Sir Percy Hits Back is (chronologically) the ninth book in the Scarlet Pimpernel series by Baroness Orczy. It was first published in 1927 by Hodder & Stoughton.

A French-language version, translated and adapted by Charlotte and Marie-Louise Desroyses, was also published under the title La Vengeance de Sir Percy.

==Plot==
For young and pretty Fleurette, brought up in a sheltered country household near Laragne in the valley of the Buëche, the Revolution seems far away. She adores her father, whom she knows only by the pet-name "Bibi" and who is mysteriously absent for long periods, and she is in love with her sweetheart, Amédé Colombe. The dangers of the Terror become all too real when a neighbouring aristocratic family is threatened with the guillotine and Fleurette is drawn into helping them. She is denounced and accused of being a traitor, and Amédé is also placed in peril.

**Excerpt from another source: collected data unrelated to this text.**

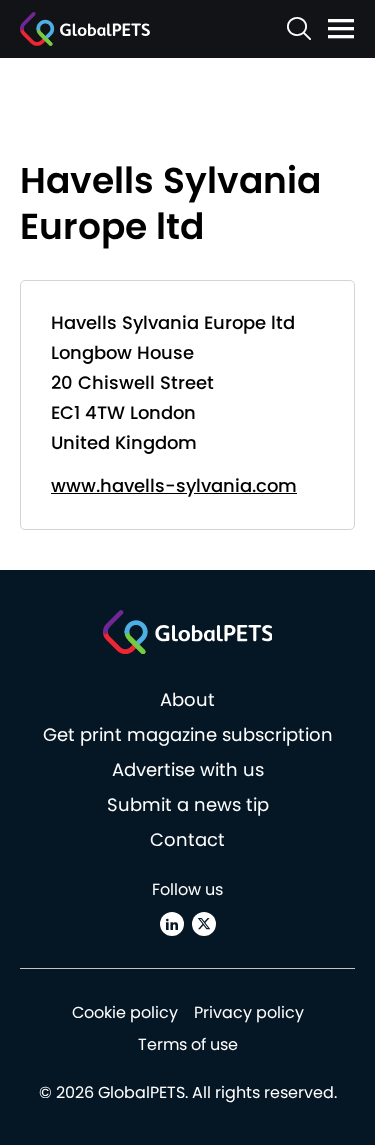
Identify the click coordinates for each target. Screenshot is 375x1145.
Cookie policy (125, 1012)
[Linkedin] (172, 924)
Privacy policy (249, 1012)
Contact (187, 839)
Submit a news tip (188, 804)
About (187, 699)
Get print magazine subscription (188, 734)
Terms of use (188, 1044)
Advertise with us (188, 769)
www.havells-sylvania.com (174, 485)
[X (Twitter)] (204, 924)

It then emerges that Fleurette's beloved "Bibi" is in fact Armand Chauvelin, the implacable enemy of the Scarlet Pimpernel. Caught up in the machinery of the Terror he has himself helped to create, Chauvelin is forced for the first time to ask his arch-enemy, the heroic Scarlet Pimpernel, for help in saving his innocent daughter, and the story builds to a final confrontation between the two men.